WORK TO BE COMPLETED
Below this line is a set of entries; quote exactly the lines from the line that contains "1508x963 pixels. Task: Click" to the line that contains "Task: Open the Security dropdown chevron", both lines included.

PROVIDED ENTRIES
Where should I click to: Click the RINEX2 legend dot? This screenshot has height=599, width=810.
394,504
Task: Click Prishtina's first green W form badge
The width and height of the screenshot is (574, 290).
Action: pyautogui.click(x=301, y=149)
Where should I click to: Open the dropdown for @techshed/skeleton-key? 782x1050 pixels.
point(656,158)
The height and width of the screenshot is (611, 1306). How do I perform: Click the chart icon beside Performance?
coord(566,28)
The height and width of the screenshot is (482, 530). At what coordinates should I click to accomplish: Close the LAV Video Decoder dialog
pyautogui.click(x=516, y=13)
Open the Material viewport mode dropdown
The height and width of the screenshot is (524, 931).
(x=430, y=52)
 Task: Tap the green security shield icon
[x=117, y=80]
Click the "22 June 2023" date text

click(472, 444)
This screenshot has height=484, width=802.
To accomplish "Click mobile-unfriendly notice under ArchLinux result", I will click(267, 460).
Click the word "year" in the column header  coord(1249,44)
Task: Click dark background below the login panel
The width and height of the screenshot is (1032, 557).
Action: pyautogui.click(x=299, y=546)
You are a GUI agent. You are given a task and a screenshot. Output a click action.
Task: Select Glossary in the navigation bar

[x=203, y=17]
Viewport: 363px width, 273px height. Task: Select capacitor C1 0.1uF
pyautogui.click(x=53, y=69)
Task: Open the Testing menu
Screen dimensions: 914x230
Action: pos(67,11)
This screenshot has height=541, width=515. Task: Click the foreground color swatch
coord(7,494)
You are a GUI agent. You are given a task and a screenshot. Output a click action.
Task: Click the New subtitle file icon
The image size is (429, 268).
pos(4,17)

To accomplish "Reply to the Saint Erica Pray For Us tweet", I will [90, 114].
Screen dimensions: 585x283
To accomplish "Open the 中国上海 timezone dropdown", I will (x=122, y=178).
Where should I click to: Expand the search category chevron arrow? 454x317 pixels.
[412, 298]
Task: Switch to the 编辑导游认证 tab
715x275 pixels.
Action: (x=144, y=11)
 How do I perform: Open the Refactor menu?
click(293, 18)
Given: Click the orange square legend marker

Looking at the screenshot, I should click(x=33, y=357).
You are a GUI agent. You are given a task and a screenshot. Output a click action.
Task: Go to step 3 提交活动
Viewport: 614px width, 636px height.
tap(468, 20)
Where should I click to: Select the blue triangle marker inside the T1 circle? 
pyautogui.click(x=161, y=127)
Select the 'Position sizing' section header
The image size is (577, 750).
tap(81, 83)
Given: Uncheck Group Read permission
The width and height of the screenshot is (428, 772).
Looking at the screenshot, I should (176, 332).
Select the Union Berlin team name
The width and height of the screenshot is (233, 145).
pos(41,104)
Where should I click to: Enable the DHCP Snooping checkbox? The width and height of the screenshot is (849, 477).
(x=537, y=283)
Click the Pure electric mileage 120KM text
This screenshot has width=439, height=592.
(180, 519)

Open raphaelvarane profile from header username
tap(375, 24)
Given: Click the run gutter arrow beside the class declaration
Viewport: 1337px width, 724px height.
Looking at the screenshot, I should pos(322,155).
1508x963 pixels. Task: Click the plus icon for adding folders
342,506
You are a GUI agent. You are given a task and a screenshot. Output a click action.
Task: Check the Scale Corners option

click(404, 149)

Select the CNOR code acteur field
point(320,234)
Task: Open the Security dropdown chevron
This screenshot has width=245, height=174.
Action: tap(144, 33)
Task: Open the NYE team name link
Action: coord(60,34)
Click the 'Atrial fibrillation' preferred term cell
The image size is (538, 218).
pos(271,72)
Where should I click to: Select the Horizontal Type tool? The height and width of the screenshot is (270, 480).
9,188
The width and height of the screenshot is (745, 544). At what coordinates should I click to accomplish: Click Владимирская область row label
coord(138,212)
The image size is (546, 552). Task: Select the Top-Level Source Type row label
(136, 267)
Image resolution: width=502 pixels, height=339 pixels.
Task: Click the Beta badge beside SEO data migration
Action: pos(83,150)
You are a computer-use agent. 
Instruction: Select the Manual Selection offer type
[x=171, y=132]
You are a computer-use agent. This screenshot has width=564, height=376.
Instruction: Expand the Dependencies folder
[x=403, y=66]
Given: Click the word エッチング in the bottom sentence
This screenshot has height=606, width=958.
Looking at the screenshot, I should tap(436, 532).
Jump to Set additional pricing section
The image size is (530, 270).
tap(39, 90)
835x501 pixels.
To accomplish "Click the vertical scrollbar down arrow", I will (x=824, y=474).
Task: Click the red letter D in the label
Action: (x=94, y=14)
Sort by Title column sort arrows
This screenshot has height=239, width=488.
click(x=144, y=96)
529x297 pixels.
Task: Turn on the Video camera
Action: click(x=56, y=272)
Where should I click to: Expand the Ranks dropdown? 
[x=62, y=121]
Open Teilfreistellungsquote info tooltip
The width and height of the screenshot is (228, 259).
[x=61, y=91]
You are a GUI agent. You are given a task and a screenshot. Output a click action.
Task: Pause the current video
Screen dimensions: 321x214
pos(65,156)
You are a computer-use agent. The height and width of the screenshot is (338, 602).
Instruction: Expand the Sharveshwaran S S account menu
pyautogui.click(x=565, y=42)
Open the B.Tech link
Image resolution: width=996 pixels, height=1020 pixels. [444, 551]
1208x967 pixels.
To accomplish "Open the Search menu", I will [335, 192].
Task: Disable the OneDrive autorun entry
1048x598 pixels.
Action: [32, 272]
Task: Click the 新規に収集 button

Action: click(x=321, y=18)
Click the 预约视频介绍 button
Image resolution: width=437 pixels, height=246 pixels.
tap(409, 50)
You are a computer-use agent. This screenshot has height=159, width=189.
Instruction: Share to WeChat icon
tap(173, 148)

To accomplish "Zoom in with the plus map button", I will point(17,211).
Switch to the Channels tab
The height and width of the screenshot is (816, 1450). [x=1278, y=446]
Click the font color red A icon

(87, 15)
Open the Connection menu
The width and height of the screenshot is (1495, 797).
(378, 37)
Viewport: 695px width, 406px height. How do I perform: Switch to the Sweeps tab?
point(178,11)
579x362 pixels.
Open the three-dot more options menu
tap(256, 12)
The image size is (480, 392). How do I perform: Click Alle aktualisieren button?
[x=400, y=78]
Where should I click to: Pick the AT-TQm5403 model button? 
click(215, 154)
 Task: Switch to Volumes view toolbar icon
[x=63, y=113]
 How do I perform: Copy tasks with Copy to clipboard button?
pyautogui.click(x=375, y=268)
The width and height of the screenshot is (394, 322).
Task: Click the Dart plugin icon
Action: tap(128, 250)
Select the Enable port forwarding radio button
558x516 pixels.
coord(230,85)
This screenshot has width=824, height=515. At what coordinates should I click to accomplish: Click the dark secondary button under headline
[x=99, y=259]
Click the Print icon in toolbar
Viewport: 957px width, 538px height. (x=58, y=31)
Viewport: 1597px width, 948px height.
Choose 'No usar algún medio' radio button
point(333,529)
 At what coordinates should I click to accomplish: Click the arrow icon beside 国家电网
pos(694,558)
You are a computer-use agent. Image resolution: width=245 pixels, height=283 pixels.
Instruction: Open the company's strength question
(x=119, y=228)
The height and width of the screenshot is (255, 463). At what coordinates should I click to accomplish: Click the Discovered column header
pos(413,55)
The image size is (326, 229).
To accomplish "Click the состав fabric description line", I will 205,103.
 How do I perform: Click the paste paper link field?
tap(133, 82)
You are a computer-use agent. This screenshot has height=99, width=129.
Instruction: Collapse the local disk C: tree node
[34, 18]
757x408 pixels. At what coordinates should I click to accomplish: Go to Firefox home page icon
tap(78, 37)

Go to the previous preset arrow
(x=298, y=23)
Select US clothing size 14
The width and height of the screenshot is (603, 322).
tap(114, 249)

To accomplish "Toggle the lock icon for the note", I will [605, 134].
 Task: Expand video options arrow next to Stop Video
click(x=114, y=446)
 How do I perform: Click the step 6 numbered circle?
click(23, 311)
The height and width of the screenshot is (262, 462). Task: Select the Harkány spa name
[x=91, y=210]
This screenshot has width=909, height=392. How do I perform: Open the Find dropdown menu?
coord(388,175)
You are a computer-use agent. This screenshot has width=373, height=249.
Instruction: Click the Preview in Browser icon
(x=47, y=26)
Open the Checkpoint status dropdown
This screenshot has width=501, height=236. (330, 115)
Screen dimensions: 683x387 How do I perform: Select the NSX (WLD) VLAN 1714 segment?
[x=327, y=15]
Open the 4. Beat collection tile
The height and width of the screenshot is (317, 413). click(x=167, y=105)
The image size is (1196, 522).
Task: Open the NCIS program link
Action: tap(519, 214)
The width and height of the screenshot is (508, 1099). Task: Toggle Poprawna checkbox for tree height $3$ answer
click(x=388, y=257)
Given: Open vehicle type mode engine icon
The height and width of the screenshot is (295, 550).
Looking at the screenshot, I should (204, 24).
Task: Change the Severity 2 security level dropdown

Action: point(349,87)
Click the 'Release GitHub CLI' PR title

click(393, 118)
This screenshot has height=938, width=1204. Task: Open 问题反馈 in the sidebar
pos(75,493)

RESULT FOR THIS EXERCISE
1508x963 pixels. Task: Click the plus icon for adding folders
342,506
You are a GUI agent. You are given a task and a screenshot. Output a click action.
Task: Check the Scale Corners option

click(404, 149)

Select the CNOR code acteur field
point(320,234)
Task: Open the Security dropdown chevron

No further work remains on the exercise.